The first mission in conjunction with Singapore’s 50th birthday in 2015 was cancelled due to an equipment issue. Meanwhile, the second attempt of the launch was called off in May last year due to safety concerns from “fierce winds” that could jeopardize the balloon.
The latest mission has been set to take place on 26 April around 6 am in Alice Springs, Australia. The identity of the Singaporean astronaut and other details will be announced at a later date.
The astronaut would be strapped in a capsule attached to a high-altitude helium balloon which will ascend 20km above sea level (the Armstrong line). Once it reaches a height of about 25km, the capsule will detach from the balloon and descend back to earth with a parachute.

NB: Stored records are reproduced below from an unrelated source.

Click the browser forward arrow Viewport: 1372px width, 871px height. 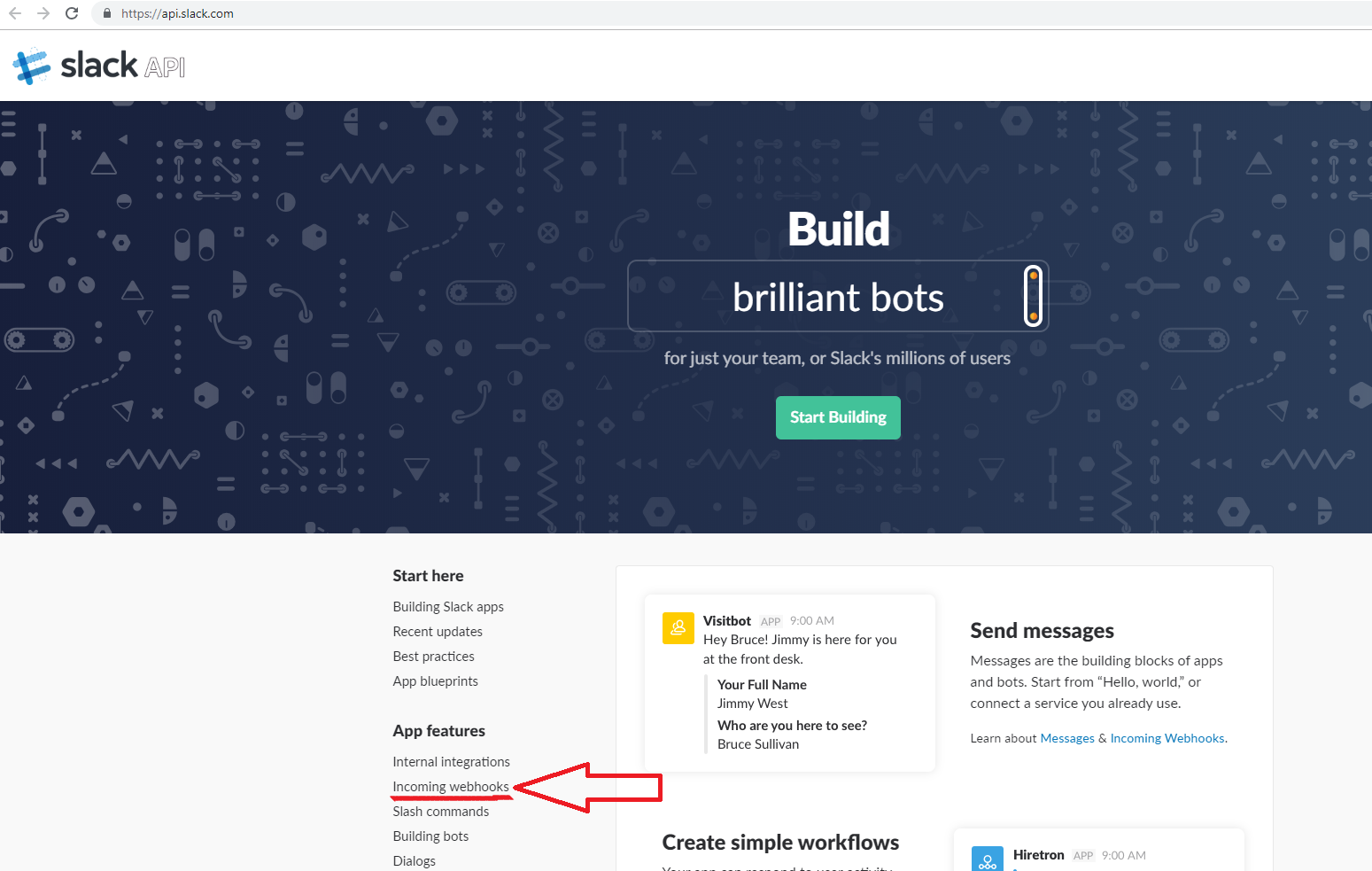tap(43, 13)
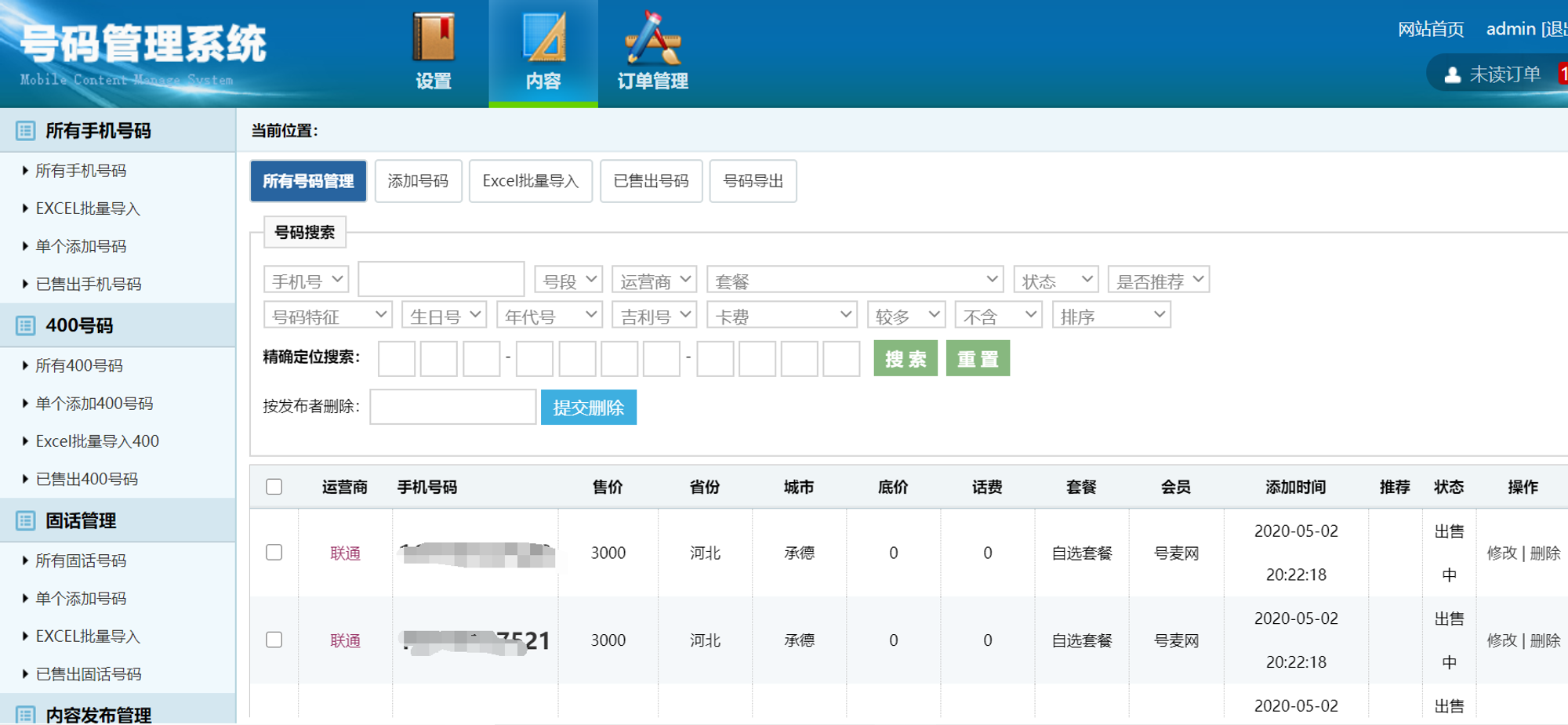Screen dimensions: 1568x725
Task: Open the 已售出号码 tab
Action: pos(651,181)
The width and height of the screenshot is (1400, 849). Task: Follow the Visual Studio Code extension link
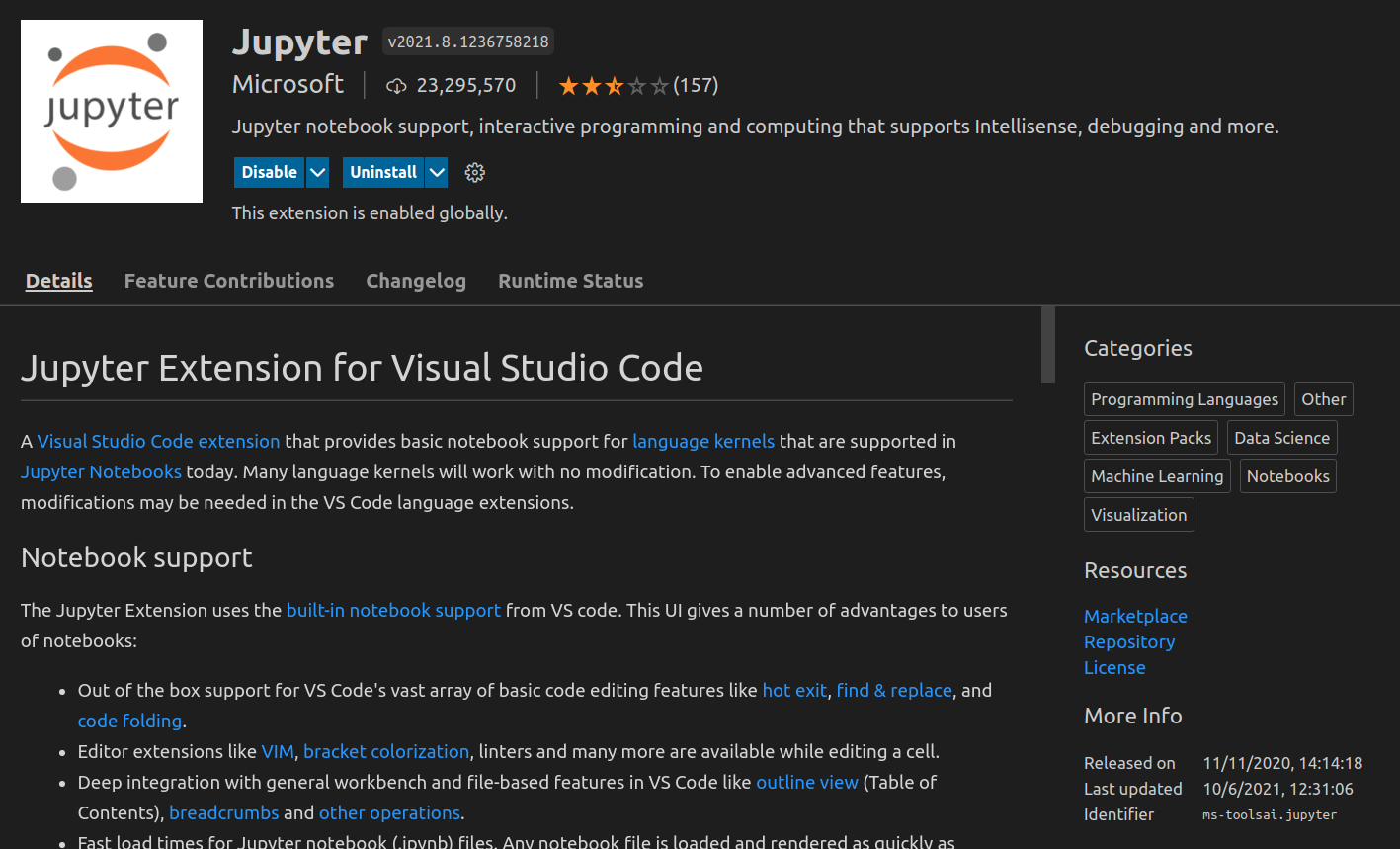(x=158, y=441)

The founder and director of IN.Genius, Mr Marvyn Lim Seng told TODAY that he is optimistic about his latest launch attempt based on data gathered to date, despite possibilities of unpredictable wind conditions.
In his speech to students at the ISS International School at Paterson Road on Friday (5 April), Mr Lim said they want to conquer this space (20 to 100km above sea level) with their presence because “it is a very valuable virgin land to understand and conquer.”
The project could also save them the costly process of launching rockets or satellites in near space, such as the testing of space equipment like the laser communication technology, as it requires long distances, the environment of space and radiation data, among other factors.
“With stratospheric balloons, you can bring it up to near space whereby you already have the harsh environment of space. You don’t have to break an arm or leg, and you can test your equipment and bring it back (to earth),” he said in an interview.
“A lot of people ask why we do this. The better question is why we care to do this. It is because we want to give back to the nation as I feel that we have been very privileged,” Mr Lim added.
“It is always easy to tell others that they must dare to fail or take risks. What I hope to do is show by our own action, that we’re taking a big risk and champion a change in the mindset of Singaporeans that we as Singaporeans can do it.”